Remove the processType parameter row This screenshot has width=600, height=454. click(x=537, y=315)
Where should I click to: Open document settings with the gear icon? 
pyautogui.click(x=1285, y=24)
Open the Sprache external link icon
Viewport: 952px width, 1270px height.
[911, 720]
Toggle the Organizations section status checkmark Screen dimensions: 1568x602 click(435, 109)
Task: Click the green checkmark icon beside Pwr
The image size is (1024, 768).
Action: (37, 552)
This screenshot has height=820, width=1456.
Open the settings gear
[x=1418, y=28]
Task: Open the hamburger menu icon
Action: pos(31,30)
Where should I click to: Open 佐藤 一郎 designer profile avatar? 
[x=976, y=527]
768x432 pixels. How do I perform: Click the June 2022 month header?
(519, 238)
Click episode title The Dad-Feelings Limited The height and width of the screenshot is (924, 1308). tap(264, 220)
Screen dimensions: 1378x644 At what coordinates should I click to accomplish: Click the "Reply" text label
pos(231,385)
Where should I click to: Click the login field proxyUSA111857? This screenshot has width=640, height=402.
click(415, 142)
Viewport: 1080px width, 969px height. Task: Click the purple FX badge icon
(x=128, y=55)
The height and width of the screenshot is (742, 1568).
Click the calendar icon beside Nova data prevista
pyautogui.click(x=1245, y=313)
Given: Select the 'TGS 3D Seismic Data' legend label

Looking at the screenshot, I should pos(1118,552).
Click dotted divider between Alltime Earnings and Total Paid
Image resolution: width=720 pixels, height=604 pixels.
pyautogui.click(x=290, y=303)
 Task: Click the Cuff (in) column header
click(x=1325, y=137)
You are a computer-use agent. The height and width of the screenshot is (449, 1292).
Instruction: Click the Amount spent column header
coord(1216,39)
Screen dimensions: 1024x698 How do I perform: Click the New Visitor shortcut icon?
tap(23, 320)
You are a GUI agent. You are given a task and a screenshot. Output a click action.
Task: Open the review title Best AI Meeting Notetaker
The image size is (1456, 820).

================================

• _Aim_: Extract every line of the records above and reproduce each one word for word, in its original order.

• _Exercise solution_:
Remove the processType parameter row This screenshot has width=600, height=454. click(x=537, y=315)
Where should I click to: Open document settings with the gear icon? 
pyautogui.click(x=1285, y=24)
Open the Sprache external link icon
Viewport: 952px width, 1270px height.
[911, 720]
Toggle the Organizations section status checkmark Screen dimensions: 1568x602 click(435, 109)
Task: Click the green checkmark icon beside Pwr
The image size is (1024, 768).
Action: (37, 552)
This screenshot has height=820, width=1456.
Open the settings gear
[x=1418, y=28]
Task: Open the hamburger menu icon
Action: pos(31,30)
Where should I click to: Open 佐藤 一郎 designer profile avatar? 
[x=976, y=527]
768x432 pixels. How do I perform: Click the June 2022 month header?
(519, 238)
Click episode title The Dad-Feelings Limited The height and width of the screenshot is (924, 1308). tap(264, 220)
Screen dimensions: 1378x644 At what coordinates should I click to accomplish: Click the "Reply" text label
pos(231,385)
Where should I click to: Click the login field proxyUSA111857? This screenshot has width=640, height=402.
click(415, 142)
Viewport: 1080px width, 969px height. Task: Click the purple FX badge icon
(x=128, y=55)
The height and width of the screenshot is (742, 1568).
Click the calendar icon beside Nova data prevista
pyautogui.click(x=1245, y=313)
Given: Select the 'TGS 3D Seismic Data' legend label

Looking at the screenshot, I should pos(1118,552).
Click dotted divider between Alltime Earnings and Total Paid
Image resolution: width=720 pixels, height=604 pixels.
pyautogui.click(x=290, y=303)
 Task: Click the Cuff (in) column header
click(x=1325, y=137)
You are a computer-use agent. The height and width of the screenshot is (449, 1292).
Instruction: Click the Amount spent column header
coord(1216,39)
Screen dimensions: 1024x698 How do I perform: Click the New Visitor shortcut icon?
tap(23, 320)
You are a GUI agent. You are given a task and a screenshot. Output a click action.
Task: Open the review title Best AI Meeting Notetaker
The image size is (1456, 820).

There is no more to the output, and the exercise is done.